Directions for this task:
Produce word for word the lines of the data below running from the one that has "This screenshot has height=1019, width=1431." to the one that has "The width and height of the screenshot is (1024, 576).", inclusive, and no others.

[Extracted records]
╭──

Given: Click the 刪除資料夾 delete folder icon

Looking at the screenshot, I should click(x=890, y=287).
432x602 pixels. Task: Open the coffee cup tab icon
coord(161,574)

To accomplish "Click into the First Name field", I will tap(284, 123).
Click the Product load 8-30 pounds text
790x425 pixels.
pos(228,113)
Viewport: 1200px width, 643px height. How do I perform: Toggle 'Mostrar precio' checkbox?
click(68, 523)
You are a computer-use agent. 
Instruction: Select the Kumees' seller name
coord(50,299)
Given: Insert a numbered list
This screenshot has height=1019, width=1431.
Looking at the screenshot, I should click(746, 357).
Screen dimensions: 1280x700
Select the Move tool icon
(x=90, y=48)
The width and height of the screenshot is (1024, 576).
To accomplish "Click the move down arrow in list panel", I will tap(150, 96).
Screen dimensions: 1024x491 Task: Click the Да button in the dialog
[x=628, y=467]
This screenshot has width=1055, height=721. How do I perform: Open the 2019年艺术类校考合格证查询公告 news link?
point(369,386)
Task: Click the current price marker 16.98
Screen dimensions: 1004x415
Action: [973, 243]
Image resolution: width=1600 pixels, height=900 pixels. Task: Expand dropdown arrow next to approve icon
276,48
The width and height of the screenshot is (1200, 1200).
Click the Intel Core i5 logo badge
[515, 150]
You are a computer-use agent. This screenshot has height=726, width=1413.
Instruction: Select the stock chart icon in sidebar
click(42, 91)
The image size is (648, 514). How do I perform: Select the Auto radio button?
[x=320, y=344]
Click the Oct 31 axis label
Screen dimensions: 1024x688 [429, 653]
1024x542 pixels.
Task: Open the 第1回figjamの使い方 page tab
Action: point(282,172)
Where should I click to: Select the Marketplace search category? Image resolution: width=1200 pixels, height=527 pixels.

╰──

Your solution:
This screenshot has height=1019, width=1431.
Looking at the screenshot, I should click(746, 357).
Screen dimensions: 1280x700
Select the Move tool icon
(x=90, y=48)
The width and height of the screenshot is (1024, 576).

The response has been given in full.